Direction le Ballon de Servance puis le Ballon d’Alsace, grimpé par Saint Maurice sur Moselle. Deuxième point de contrôle avant d’attaquer une boucle qui nous ramènera au même endroit. Le thème du REV est de monter les ballons vosgiens par chacun de leur versant. Au sommet du deuxième Ballon d’Alsace le compteur affiche déjà 157 kilomètres, et pas mal de dénivelé. Les organismes commencent déjà à être éprouvés, les muscles endoloris, mais le plus dur reste à venir. Comme la montée sur la route des Crêtes par la célèbre « Route des américains », après avoir gravi les cols d’Oderen et de Bramont, qui mènera les coureurs au sommet du Hohneck, sans doute le point le plus majestueux du parcours. Paysages à couper le souffle, sans aucun doute ce point de vue mélodieux aidera chacun à trouver son second souffle.

Les kilomètres défilent, le ciel jusqu’à maintenant un peu couvert se découvre, la nuit petit à petit approche et nous voici déjà au col du Calvaire, la mi course est passée, et l’étape qui arrive est sans doute une des plus dure. Chacun prend donc le soin de bien se ravitailler, pâtes, soupe, sandwich, gâteau de riz, permettent de refaire les stocks de glycogène. Col du Wettstein et collet du linge (haut lieu historique de la première guerre mondiale) seront un échauffement avant d’enchaîner par le Petit Ballon et le Platzerwasel, deux cols au profil assez vertical. Ce dernier amènera les coureurs au sommet du Grand Ballon, point culminant de l’épreuve aussi bien en terme d’altitude que de difficulté.

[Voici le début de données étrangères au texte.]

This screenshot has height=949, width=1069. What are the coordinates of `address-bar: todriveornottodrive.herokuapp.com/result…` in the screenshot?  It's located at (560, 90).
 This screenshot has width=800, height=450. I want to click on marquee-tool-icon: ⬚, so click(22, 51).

Plus que 200 kilomètres, le compte à rebours dans les têtes de chacun est déclenché. Le mental va prendre le relais du physique pour la plupart. Au col Amic, où se trouve le huitième point de contrôle, la tentation est grande de descendre sur Willer sur Thur. Mais avant cela il va falloir effectuer une boucle qui ramènera les coureurs au même endroit, histoire de gravir le grand ballon par son autre versant.Le jour se lève, avec la fatigue liée à l’effort et la nuit blanche, le réveil, si l’on peut dire, n’est pas facile. Les yeux des participants sont aussi lourds que leurs jambes. Encore un petit effort, la ligne d’arrivée approche à grandes roues. Le col du Hundsruck suivi du Ballon d’Alsace gravi pour la 3éme fois seront les dernières réelles difficultés… Il reste alors environ 80 kilomètres pour rejoindre l’abbaye de Luxeuil par des petites routes un peu « casses pattes » mais la proximité de l’arrivée permet d’oublier la douleur et de boucler la boucle, accueilli dans la joie et la bonne humeur de l’organisateur.

Ainsi s’achève le REV de chacun, qui pour certains s’est transformé en cauchemar, mais l’ambiance familiale qui règne autour de cette épreuve incitera sans doute ceux qui ont échoué dans leur défi à revenir. La remise des prix, et surtout la célébration de la fin d’une épreuve pas comme les autres s’est déroulée le dimanche soir, une fois tous les concurrents bien arrivés, autour d’un apéro dînatoire suivi d’un repas (un buffet froid). Cette course « ultra endurance », la seule à ce jour existante en France, mérite de grandir et cette année a d’ailleurs attiré un grand nom de la discipline avec la présence de Omar Di Felice, spécialiste des épreuves au long cours, vainqueur dans la catégorie ultra sans assistance. On dit souvent qu’il faut vivre son rêve et ne pas rêver sa vie, alors pour ceux qui pensent qu’il faut choisir entre rêve et réel, venez faire un petit tour de 558 kilomètres dans les Vosges car le REV est bien réel.